One of the best parts of watching one of these movies is that if you’ve seen one, you’ve seen them all. I’m telling the truth here, there are even bingo cards because the plot points are that predictable

Even if you haven’t yet seen one, you know the story: 

  • A busy businessperson visits a small town with the intent to destroy it.
  • They, then, serendipitously meet the person they are supposed to be with.
  • But they’ve also lost sight of the meaning of Christmas due to a dead relative, typically the mother.
  • But they find old letters from the mother that remind them of the spirit of Christmas and together with their newfound love interest they save Christmas for the small town, just in time.

Why do I nestle into my couch to watch these movies annually – especially if they’re this predictable? Maybe it’s because they offer an expected escape. For two hours, I can step away from the unpredictability of my life and the perpetual moral incongruence that comes with being alive. I can forget all the ways I don’t live up to the ideal self I’ve concocted in my mind. I find respite in these movies where everything slows down, moral lessons are simple, and consequences for wrongdoing are easily mitigated. I want my life to be neat and tidy, like I’m living in a snow globe, where even when things get stirred up it is always beautiful and I remain completely put together. Like the perfect kiss as the snow falls at the end of a Hallmark movie, I want things to be pristine and simple.

My longing for simplicity often shows up when I think about what it means to have a relationship with God. Specifically, the mechanics of sanctification or what it looks like to be growing in grace. I want my growth in Christlikeness to come to me in an easier, more controlled, and morally clear way. I don’t want to keep taking two steps forward and three steps back. I want my life to play out like a Hallmark movie. I want easy “snow globe” sanctification, where I control the severity of my problems and the outcome is effortless and expected. I don’t want to be pushed over limits I didn’t know I have with surprise car maintenance or a sick baby screaming at 2am with an overloaded work day waiting on the other side of this sleepless night.

══════

WORK TO DO:
1 – Please transcribe the Hallmark movie essay, starting at the words "My longing for" and ending after the words "this sleepless night.".
2 – In the Hallmark movie essay, which dead relative is typically the reason the main character has lost sight of the meaning of Christmas?

GIVEN INFORMATION:
══════

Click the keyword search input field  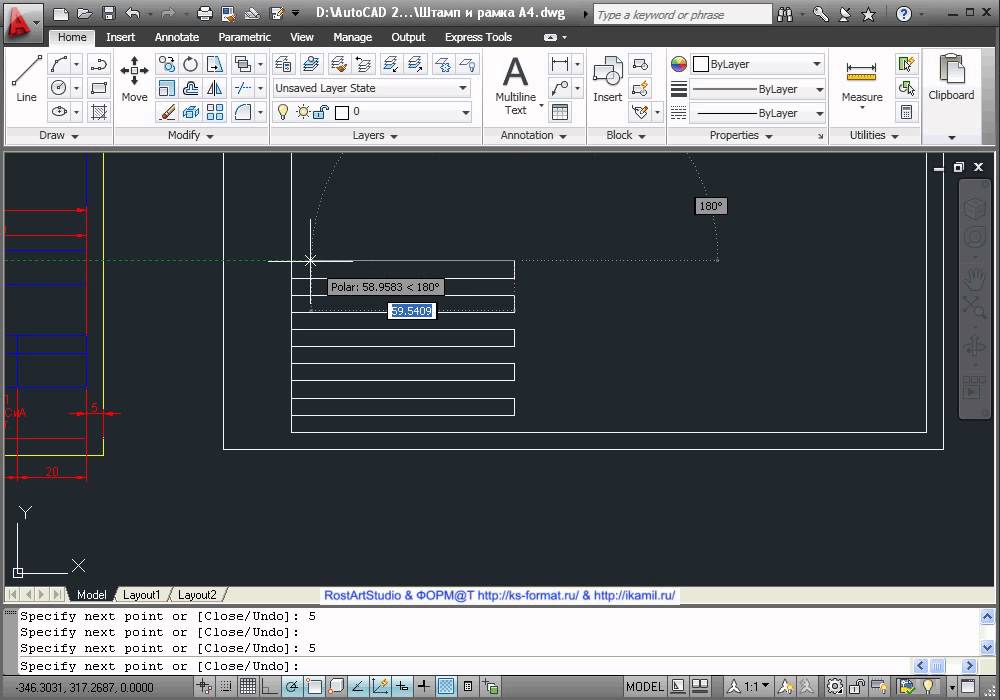pos(681,15)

══════

EXPECTED RESULTS:
1 –
My longing for simplicity often shows up when I think about what it means to have a relationship with God. Specifically, the mechanics of sanctification or what it looks like to be growing in grace. I want my growth in Christlikeness to come to me in an easier, more controlled, and morally clear way. I don’t want to keep taking two steps forward and three steps back. I want my life to play out like a Hallmark movie. I want easy “snow globe” sanctification, where I control the severity of my problems and the outcome is effortless and expected. I don’t want to be pushed over limits I didn’t know I have with surprise car maintenance or a sick baby screaming at 2am with an overloaded work day waiting on the other side of this sleepless night.

2 – The mother.